- DATA SHOWN -
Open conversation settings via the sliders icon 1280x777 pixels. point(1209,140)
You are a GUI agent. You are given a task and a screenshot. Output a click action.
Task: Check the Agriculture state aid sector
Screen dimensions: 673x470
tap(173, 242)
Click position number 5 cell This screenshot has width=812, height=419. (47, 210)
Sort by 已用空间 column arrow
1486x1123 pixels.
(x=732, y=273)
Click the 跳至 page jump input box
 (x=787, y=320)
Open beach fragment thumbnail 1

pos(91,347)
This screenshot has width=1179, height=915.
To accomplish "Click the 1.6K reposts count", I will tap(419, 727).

- HOW TO COMPLETE THIS TASK -
Repeat every line of the data, exactly and in full.

- WRITTEN ANSWER -
Open conversation settings via the sliders icon 1280x777 pixels. point(1209,140)
You are a GUI agent. You are given a task and a screenshot. Output a click action.
Task: Check the Agriculture state aid sector
Screen dimensions: 673x470
tap(173, 242)
Click position number 5 cell This screenshot has width=812, height=419. (47, 210)
Sort by 已用空间 column arrow
1486x1123 pixels.
(x=732, y=273)
Click the 跳至 page jump input box
 (x=787, y=320)
Open beach fragment thumbnail 1

pos(91,347)
This screenshot has width=1179, height=915.
To accomplish "Click the 1.6K reposts count", I will tap(419, 727).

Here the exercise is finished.